Indosungod: hehe, now that you mention it, it does look like a pic of space!

Eve: The "white thingy" is the powdered almonds added in Step 7 :)

Archana: Hope you too like it!

Rays Of Sun said...

Have been following your recipes..Like them for their simplicity and yet tasting great!
So far tried..tandoori paneer and just now Vanilla cake is baking!
I could not resist the temptation, so while it was hot. Just cut myself a small piece.
It tasted great. esp coz it was less sweet and soft too:D
BUT, it tasted little bitter somewhere..!
Dont know what must have gone wrong:(
Any tips would be welcome:)
Thanks for these recipes:)
Waiting for more:D

RP said...

That is a beautiful gravy. I love egg curry!
Loved your pictorial.

Mika said...

Hi Shammi- It is great that you are giving Ms. Batra's book so much air-time. It is a great book. Wish I used it so much.

Anonymous said...

Hello Shammi,
I think it's great: I just made a simular recepy only last night.
Greet, Barbara (from postcrossing)

Anonymous said...

I made this curry just now and it came out well.
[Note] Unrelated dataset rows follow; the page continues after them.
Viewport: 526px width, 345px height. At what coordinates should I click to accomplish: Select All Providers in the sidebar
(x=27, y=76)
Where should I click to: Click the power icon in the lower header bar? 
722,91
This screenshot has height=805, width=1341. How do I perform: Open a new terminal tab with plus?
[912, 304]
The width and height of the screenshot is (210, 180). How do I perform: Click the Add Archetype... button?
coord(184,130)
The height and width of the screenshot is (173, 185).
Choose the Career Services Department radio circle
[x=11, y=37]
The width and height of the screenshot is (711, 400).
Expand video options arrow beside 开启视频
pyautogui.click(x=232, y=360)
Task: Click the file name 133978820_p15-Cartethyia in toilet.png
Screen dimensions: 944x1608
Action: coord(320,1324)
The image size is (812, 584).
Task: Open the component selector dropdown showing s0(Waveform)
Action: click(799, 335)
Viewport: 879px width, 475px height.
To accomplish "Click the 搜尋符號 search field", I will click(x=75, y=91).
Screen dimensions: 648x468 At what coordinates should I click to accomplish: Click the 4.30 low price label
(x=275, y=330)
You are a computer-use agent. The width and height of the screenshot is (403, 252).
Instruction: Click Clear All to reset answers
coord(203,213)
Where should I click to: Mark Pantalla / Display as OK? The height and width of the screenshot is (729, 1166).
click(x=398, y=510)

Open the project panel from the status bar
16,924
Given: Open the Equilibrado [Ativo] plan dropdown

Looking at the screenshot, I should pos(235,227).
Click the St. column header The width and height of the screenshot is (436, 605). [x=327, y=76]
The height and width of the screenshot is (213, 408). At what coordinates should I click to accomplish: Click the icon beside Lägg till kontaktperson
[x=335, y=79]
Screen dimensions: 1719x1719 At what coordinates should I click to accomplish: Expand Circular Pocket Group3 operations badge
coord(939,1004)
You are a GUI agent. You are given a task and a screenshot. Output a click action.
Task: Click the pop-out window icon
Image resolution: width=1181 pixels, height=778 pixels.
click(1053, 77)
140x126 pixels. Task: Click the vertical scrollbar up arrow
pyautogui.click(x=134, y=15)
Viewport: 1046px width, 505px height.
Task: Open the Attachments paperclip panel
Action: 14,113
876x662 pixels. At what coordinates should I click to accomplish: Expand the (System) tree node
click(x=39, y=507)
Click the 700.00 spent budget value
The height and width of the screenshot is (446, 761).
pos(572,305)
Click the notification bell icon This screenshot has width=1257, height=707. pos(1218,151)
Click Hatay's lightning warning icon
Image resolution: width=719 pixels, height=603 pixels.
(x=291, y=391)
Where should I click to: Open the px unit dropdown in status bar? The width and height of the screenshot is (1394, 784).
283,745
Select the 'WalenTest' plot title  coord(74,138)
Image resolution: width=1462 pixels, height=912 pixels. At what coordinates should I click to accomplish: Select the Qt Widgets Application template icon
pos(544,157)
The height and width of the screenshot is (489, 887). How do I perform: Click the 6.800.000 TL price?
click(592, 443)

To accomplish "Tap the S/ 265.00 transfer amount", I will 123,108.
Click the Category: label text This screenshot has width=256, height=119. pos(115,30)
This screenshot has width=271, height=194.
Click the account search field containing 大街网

Thank you for posting the recipe.

galadriel said...

Love your recipes!! I have one question though. Every time I grind onions raw I end up with a some what bitter taste in my gravy. I always have to saute the onions before grinding them. Does this happen to you too? I've tried so many recipes where they ask you to grind the onion raw and it's always the same thing in the end!

Shammi said...

Galadriel: Absolutely! I usually saute my onions before pureeing them (unless I'm following a recipe exactly, as in this case). That, or you can boil/steam the roughly chopped onions till soft with a little water before grinding - that gives a really silky finish to the gravy AND reduces the pungency of the onions.

OPM said...

so easy, even a guy can make it... yumm!